Church History

In 1826, our congregation started with the purchase of a small lot on Fairfax Street in Winchester, Kentucky. A small wooden structure was built in 1827.  For the next 21 years, services were held in this building.  In 1848 the small congregation decided to tear down the little wooden church and build a new one.  

In 1849, the new and larger building of brick was completed and dedicated.  This new brick church was located on the corner of Lexington Avenue and Wall Street and served the congregation for the next 36 years.  However, time proved that the little church was not large enough for the growing congregation and the decision was made to relocate.  

Construction on a third building was started in 1885 on the corner of Main Street and Hickman Street, the newly purchased site. For the next two years, construction continued on the brick building featuring a large steeple atop a large tower on the left front of the building with two entrances facing Main Street.  This building was dedicated on May 24, 1887.  

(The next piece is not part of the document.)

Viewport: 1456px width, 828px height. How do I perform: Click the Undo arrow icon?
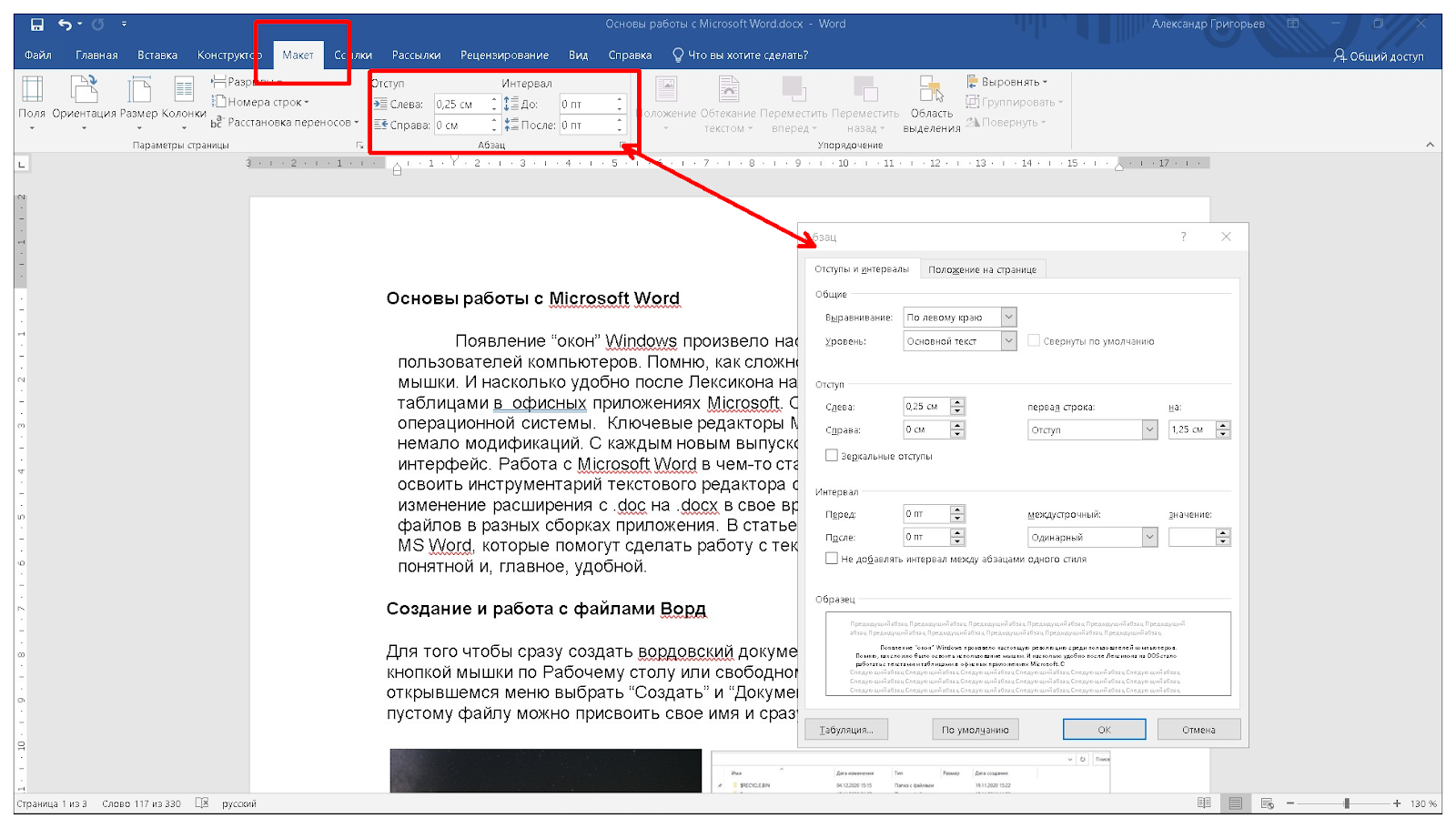[x=65, y=25]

When Rev. G. W. Banks became minister in 1916, a decision was made by the congregation to raze the 29-year old brick building and construct a larger, stone church.  The Building Committee, under the chairmanship of George E. Tomlinson, took great pains to choose the best architecture they could.  The new church was to be an example of modernized English Gothic architecture.  In plan and style, it followed in a general way that the Cathedral at Winchester, England.  Rev. Banks served during the construction of the new church, 1916-1922.  He was succeeded by the Rev. Ulysses G. Foote in 1922, who served until 1924.  The First Methodist Episcopal Church, South, was dedicated on October 21, 1923, with the Rev. Ulysses Foote presiding.    

The present structure has served the congregation and community since that time, but not without modifications.  The greatest modification has been the addition of the education building, started on April 18, 1961 and completed on March 11, 1962.